Наконец оказался «в горе́» — самой верхней точке полета. Его движения замедлились, но тут же Хмель резко ринулся вверх и вдруг, ударив крыло о крыло, бросился вниз через голову.

Стремительно, огненным колесом, катился он к земле.

Казалось, беда неминуема, и золотой белохвостый голубь неудержимо несется к гибели. А я посмеивался, покуривая трубочку, и тихонько бодрил Хмеля: «Хорошо, старик! Учи детей ремеслу».

Дядя Саша, сидевший рядом со мной, согласно склонил голову.

Птица повторяла петли еще и еще раз и с каждым мигом увеличивала скорость этого удалого верта. Гулкие хлопки переворотов раздавались все чаще. Хмель, «разматывая петли», шумно приближался к земле.

С балкона казалось, что уже ничто не остановит этого хмельного кружения, этой непонятной смертной забавы, и голубь, с разлета ударившись о землю, превратится в комок костей и перьев.

Теперь и мы с дядей Сашей вытянули шеи и впились глазами в птицу. Язык у меня будто примерз к нёбу. Я лихорадочно думал: «Хмелю уже не спастись!» Дядя Саша тяжело дышал, бормотал несуразное, кажется — ругался.

Но в какой-то еле приметный срок, у самой земли, Хмель, широко раскинув крылья, резко остановил падение. Выровнял полет — и медленно направился к крыше.

Я хрипло вздохнул, запалил погасшую трубочку и сказал дяде Саше, посмеиваясь:

— Ты, кажется, боялся за птицу? Зря... А я так нисколечко и не трусил.
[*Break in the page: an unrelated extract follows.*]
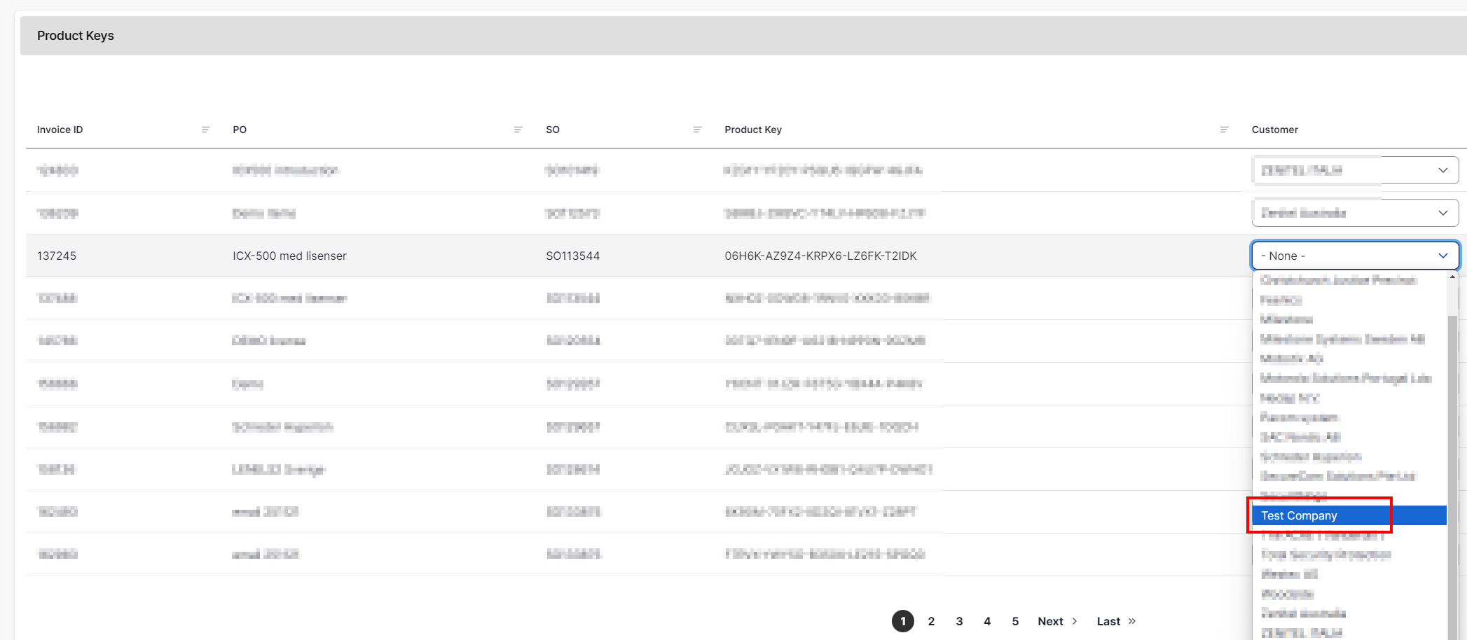Open the Invoice ID column filter icon

[205, 130]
Ей-богу...

Чего, бывает, не сболтнет язык!

Подружка по-прежнему водила детей над всей стаей, чуть в стороне. Вот и она резко устремилась вверх, перевернулась — и пошла, пошла, пошла к земле пламенным вертящимся клубком.

Это была та же удивительная живая спираль, игра в чаду, потребность которой переходит у турманов из поколения в поколение.
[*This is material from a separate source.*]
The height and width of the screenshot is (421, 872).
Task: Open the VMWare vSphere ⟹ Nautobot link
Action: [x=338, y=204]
— А что ж, — задумчиво произнес дядя Саша, — голуби ведь вина не пьют. От любви пьянеют да вот еще, разве, от этого — от удали и смертного риска.

Взлетки Хмеля и Подружки, казалось, не обратили внимания на чудну́ю игру отца и матери. Они по-прежнему неловко плавали в воздухе, заметно теряя высоту, и скоро оказались на крыше.

Решив, что турманы больше не поднимутся, я вошел в комнату за новой щепоткой табака. Дядя Саша остался на балконе.

Возвращаясь, я услышал гулкое, нетерпеливое воркование Хмеля, тугие удары крыльев по воздуху. Оказалось, — старый турман снова поднял жену и детей.